What’s the Deal with U.F.O.s?
When I was growing up, I watched a lot of sci-fi movies about aliens that come to Earth. The extraterrestrials in popular culture, however, always looked so familiar that I found them far-fetched. What are the chances that E.T., the Predator, or ALF would develop arms and legs, a humanlike face, and opposable thumbs? Perhaps as a result, I associated alien life more with fantasy than with science, and I never gave much thought to what a visit would really look like. But my attitude started to change in 2020, when I read Liu Cixin’s “The Three-Body Problem” and its two sequels. In Liu’s books, creatures called Trisolarans send a scouting mission of supercomputers to spy on and subtly disrupt human affairs. Although Trisolarans could do seemingly impossible things, such as program protons, Liu’s rigor got me thinking about aliens from a scientific perspective. Suddenly, I could imagine a sophisticated civilization coming into contact with humanity, perhaps in ways that we don’t immediately understand.

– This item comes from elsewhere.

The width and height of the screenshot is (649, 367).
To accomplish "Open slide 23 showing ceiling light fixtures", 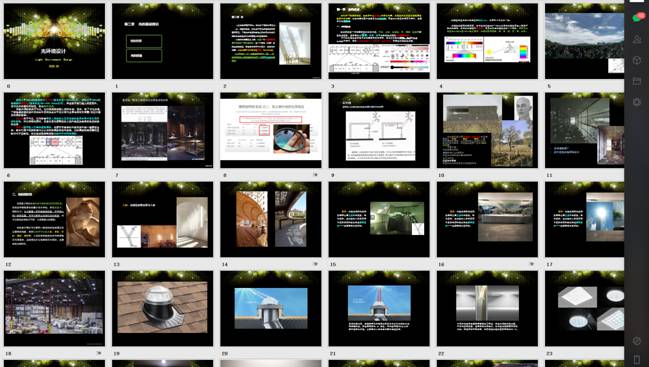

Then, in 2021, the Office of the Director of National Intelligence released a report on unidentified anomalous phenomena (U.A.P.)—essentially a rebranding of U.F.O.s. Several Navy videos had been made public a few years prior. In the so-called GOFAST video, recorded off the coast of Florida in 2015, a Navy pilot with an infrared camera follows an object zooming above the water and asks, over the radio, “What the fuck is that?” Another clip, deemed GIMBAL—“Look at that thing, dude”—showed a similar shape above some clouds. A third video, known as FLIR, was taken in 2004 from an aircraft in California. Navy pilots in two planes saw what looked like a large Tic Tac hovering over the water; it seemed to zip away at thousands of miles per hour. Military whistle-blowers subsequently claimed that the government knew more than it was admitting, leading to congressional hearings in 2022, 2023, and 2024. Last month, House Representative Eric Burlison, a Republican, introduced the U.A.P. Disclosure Act of 2025, aimed at preserving and eventually releasing U.F.O. reports.
None of the government’s disclosures demonstrated that Earth had welcomed interstellar house guests. And yet, after the releases and hearings, it seemed more acceptable to explore the possibility. In 2022, roughly fifteen hundred university faculty members replied to a survey about U.F.O.s; a majority said that recent governmental and journalistic reports had increased the topic’s credibility, and three-quarters said that it was of average importance, very important, or essential for academics to conduct more research about it. Tyler Cowen wrote about U.F.O.s for Bloomberg and Ross Douthat wrote about them for the New York Times; they compared notes on Cowen’s podcast. On the prediction platform Polymarket, the odds that the U.S. will “confirm that aliens exist in 2025” have ranged between four and fourteen per cent. (The detection of aliens on a faraway planet would count.)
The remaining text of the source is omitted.